As a person who was raised in a Christian setting but is now atheist, this chapter of "Ishmael" was very jarring for me in many ways. It also pointed out a factor and side of the book I had failed to pick up on before. Additionally, I had to do some research to really understand the context behind Quinn's probable intent. This factor was the religious references, both subtly and obviously made throughout the work. 

Quinn, before completing his bachelor's degree, was studying to become a Trappist Monk, which is part of the Roman Catholic Church, but his spiritual director ended his studies. After that he began writing and publishing more, and stopped practicing Catholicism. He did, however, continue believing in a higher power, but just not in the same strict sense. Following my discovery of these facts, I felt my view on the chapter shifted entirely. I did, finally, relate to my fellow classmates in the sense that things were being "shoved down my throat." I would speculate that I finally understood this because it was the first time I disagreed with the author, or Ishmael's teaching. While his talk of the Bible is merely another one of his many analogies and visualizations, using a story that many people are at least vaguely familiar with, I went back through the text and found that there are so, so many times he speaks of higher powers and gods. Before, this did not affect me, as I never took it literally, but knowing that Quinn really felt this way had an impact on me.

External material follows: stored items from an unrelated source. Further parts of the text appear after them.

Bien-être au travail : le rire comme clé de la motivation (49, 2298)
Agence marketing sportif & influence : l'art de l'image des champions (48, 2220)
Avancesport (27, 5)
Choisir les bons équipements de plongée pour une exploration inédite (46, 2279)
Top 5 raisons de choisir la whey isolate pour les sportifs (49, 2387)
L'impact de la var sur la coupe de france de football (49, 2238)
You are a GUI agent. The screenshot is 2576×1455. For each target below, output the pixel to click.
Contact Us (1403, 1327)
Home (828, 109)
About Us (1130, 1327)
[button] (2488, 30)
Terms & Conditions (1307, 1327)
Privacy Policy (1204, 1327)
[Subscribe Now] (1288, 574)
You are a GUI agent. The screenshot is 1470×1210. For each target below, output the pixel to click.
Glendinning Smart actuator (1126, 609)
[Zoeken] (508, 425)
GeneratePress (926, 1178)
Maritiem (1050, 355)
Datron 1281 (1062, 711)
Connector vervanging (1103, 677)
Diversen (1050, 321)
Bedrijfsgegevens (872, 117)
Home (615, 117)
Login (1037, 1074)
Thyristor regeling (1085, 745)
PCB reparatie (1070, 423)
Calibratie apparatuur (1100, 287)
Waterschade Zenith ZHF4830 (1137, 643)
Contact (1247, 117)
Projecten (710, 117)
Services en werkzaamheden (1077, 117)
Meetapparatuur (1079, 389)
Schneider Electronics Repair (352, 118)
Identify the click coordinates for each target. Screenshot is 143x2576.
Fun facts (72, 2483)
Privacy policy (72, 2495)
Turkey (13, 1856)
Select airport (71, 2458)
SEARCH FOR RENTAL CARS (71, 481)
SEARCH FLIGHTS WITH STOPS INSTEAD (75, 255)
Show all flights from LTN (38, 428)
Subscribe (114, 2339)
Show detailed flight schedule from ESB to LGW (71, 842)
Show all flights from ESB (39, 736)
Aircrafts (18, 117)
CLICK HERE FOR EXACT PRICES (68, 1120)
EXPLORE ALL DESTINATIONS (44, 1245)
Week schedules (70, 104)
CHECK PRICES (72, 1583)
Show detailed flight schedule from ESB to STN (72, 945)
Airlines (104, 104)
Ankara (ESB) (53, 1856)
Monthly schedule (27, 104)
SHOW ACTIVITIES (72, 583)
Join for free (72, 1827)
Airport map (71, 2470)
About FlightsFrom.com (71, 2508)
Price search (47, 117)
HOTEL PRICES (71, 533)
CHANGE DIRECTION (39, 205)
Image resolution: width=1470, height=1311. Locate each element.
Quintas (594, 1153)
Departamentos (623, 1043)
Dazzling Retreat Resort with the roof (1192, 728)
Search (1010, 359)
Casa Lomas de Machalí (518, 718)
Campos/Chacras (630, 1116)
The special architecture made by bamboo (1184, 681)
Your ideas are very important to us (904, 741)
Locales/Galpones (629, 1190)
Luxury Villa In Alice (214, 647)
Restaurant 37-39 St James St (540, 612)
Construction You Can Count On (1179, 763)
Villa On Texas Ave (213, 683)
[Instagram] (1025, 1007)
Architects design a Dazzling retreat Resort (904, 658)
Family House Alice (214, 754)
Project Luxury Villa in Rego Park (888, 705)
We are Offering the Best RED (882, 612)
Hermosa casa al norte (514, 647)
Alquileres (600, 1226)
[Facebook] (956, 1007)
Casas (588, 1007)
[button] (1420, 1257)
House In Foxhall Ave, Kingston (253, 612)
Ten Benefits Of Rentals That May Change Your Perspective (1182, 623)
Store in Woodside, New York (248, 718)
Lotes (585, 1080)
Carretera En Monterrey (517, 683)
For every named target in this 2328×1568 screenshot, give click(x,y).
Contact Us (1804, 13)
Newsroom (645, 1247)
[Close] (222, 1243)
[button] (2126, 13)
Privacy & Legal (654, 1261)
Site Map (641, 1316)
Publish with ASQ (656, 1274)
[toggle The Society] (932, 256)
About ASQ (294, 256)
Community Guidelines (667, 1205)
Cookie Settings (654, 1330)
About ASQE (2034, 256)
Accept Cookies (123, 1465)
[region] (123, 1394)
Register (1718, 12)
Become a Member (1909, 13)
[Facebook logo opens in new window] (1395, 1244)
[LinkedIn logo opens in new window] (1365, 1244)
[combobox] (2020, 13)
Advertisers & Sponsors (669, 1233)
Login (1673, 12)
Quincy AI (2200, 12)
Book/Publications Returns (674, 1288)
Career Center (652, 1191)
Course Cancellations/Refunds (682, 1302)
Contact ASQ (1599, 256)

Image result for food chain of isle royale graph
http://www.isleroyalewolf.org/data/data/home.html
An interesting article that explains the fragility of the food chain,
right here in MI!
While Quinn's religious beliefs do not truly impact his ideas, this newfound discomfort forced me to reevaluate my stance on the book. I am still in complete agreement with the ideas and the laws governing the natural world balance, but I simply believe it is just the way of science, rather than a higher power, that creates these laws and animal instincts to protect those laws. One such example was the food chain idea, and the system of not harming your competitors in order to have more food. In my freshman year of high school, we created fun food webs that illustrated a particular environment. If one species kills of it's competitor, the prey they once competed for, will, for a short time, flourish. This will then allow the killer species to grow larger, which will affect everything that eats it, allowing their populations to get larger. But at a point, when any one of these species inevitably hits 'too large,' the entire system will fail, all the way down to the bottom and all the way up to the top. This is because the food web really is like a spider web, in that it is delicate. You cannot harm just one small bit of it without also damaging the rest. It needs to be protected, which most animals naturally do so, as their instincts tell them to only kill what they need, or what their community members need. Humans, however, have destroyed many portions of the large, large web, which will eventually lead to its collapse.